What you have to do → Reproduce the material below verbatim, preserving every line in its original order.

Material for this exercise →
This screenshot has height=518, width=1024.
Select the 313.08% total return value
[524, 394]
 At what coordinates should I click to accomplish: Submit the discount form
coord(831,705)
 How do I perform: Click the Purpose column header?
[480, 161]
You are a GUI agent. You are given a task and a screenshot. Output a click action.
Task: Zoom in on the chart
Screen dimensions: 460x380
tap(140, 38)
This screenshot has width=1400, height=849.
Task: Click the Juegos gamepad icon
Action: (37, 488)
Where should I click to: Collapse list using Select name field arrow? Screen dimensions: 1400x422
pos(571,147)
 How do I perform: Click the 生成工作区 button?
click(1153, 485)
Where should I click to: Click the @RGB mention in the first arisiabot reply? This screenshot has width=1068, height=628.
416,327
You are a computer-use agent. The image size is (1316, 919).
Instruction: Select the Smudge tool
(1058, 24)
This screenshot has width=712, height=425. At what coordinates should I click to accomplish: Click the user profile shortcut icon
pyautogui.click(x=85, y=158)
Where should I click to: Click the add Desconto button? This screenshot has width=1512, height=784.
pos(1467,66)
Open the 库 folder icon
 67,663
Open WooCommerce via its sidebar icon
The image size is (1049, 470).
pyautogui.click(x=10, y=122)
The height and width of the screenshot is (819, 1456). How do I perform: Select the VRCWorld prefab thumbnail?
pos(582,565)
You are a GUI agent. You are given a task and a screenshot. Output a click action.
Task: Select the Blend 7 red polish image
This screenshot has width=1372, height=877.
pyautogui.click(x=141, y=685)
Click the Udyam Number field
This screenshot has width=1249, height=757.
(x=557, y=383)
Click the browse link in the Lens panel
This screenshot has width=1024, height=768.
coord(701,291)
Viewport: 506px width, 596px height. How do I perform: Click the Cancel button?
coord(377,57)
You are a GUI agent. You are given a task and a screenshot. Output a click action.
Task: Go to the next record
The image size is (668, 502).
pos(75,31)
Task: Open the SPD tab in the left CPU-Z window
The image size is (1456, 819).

Worked solution →
This screenshot has height=518, width=1024.
Select the 313.08% total return value
[524, 394]
 At what coordinates should I click to accomplish: Submit the discount form
coord(831,705)
 How do I perform: Click the Purpose column header?
[480, 161]
You are a GUI agent. You are given a task and a screenshot. Output a click action.
Task: Zoom in on the chart
Screen dimensions: 460x380
tap(140, 38)
This screenshot has width=1400, height=849.
Task: Click the Juegos gamepad icon
Action: (37, 488)
Where should I click to: Collapse list using Select name field arrow? Screen dimensions: 1400x422
pos(571,147)
 How do I perform: Click the 生成工作区 button?
click(1153, 485)
Where should I click to: Click the @RGB mention in the first arisiabot reply? This screenshot has width=1068, height=628.
416,327
You are a computer-use agent. The image size is (1316, 919).
Instruction: Select the Smudge tool
(1058, 24)
This screenshot has width=712, height=425. At what coordinates should I click to accomplish: Click the user profile shortcut icon
pyautogui.click(x=85, y=158)
Where should I click to: Click the add Desconto button? This screenshot has width=1512, height=784.
pos(1467,66)
Open the 库 folder icon
 67,663
Open WooCommerce via its sidebar icon
The image size is (1049, 470).
pyautogui.click(x=10, y=122)
The height and width of the screenshot is (819, 1456). How do I perform: Select the VRCWorld prefab thumbnail?
pos(582,565)
You are a GUI agent. You are given a task and a screenshot. Output a click action.
Task: Select the Blend 7 red polish image
This screenshot has width=1372, height=877.
pyautogui.click(x=141, y=685)
Click the Udyam Number field
This screenshot has width=1249, height=757.
(x=557, y=383)
Click the browse link in the Lens panel
This screenshot has width=1024, height=768.
coord(701,291)
Viewport: 506px width, 596px height. How do I perform: Click the Cancel button?
coord(377,57)
You are a GUI agent. You are given a task and a screenshot. Output a click action.
Task: Go to the next record
The image size is (668, 502).
pos(75,31)
Task: Open the SPD tab in the left CPU-Z window
The image size is (1456, 819).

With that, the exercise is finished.